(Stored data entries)
════════════════
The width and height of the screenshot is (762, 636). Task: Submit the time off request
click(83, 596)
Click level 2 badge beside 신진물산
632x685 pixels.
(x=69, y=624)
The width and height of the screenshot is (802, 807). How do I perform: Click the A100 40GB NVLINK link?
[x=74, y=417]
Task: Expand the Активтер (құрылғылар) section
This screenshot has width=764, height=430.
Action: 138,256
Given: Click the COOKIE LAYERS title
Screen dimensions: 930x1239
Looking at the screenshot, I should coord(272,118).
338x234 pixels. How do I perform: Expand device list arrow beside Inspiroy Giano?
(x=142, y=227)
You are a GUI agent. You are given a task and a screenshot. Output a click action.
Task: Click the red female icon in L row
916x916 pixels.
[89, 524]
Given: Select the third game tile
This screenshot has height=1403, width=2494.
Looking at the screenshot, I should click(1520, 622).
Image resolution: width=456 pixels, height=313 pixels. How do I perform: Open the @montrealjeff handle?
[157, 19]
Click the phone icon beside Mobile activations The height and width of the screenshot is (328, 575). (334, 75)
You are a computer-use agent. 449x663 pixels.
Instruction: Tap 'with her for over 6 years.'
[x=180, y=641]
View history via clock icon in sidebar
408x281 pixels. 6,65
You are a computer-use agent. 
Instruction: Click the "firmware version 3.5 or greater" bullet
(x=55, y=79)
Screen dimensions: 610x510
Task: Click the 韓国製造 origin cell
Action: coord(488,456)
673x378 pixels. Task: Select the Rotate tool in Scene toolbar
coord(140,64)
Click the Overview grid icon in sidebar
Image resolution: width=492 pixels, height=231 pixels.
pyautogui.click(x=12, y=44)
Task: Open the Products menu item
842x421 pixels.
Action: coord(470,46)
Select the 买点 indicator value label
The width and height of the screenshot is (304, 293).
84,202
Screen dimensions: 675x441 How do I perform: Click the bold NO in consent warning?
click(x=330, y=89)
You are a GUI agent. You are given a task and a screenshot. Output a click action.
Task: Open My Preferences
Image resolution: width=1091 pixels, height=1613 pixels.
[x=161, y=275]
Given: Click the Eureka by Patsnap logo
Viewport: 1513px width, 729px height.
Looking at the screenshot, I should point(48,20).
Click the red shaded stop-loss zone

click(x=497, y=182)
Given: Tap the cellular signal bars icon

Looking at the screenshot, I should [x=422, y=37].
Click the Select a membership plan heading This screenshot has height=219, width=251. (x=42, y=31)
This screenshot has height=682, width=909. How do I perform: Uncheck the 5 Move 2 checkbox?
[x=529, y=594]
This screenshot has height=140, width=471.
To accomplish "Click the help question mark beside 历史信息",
════════════════
*PROBLEM REQUIREMENTS:* Write out, word for word, the line containing "Task: Open the Products menu item" and all the lines after it in the entries above, and nothing more.

*RESULT:*
Task: Open the Products menu item
842x421 pixels.
Action: coord(470,46)
Select the 买点 indicator value label
The width and height of the screenshot is (304, 293).
84,202
Screen dimensions: 675x441 How do I perform: Click the bold NO in consent warning?
click(x=330, y=89)
You are a GUI agent. You are given a task and a screenshot. Output a click action.
Task: Open My Preferences
Image resolution: width=1091 pixels, height=1613 pixels.
[x=161, y=275]
Given: Click the Eureka by Patsnap logo
Viewport: 1513px width, 729px height.
Looking at the screenshot, I should point(48,20).
Click the red shaded stop-loss zone

click(x=497, y=182)
Given: Tap the cellular signal bars icon

Looking at the screenshot, I should [x=422, y=37].
Click the Select a membership plan heading This screenshot has height=219, width=251. (x=42, y=31)
This screenshot has height=682, width=909. How do I perform: Uncheck the 5 Move 2 checkbox?
[x=529, y=594]
This screenshot has height=140, width=471.
To accomplish "Click the help question mark beside 历史信息",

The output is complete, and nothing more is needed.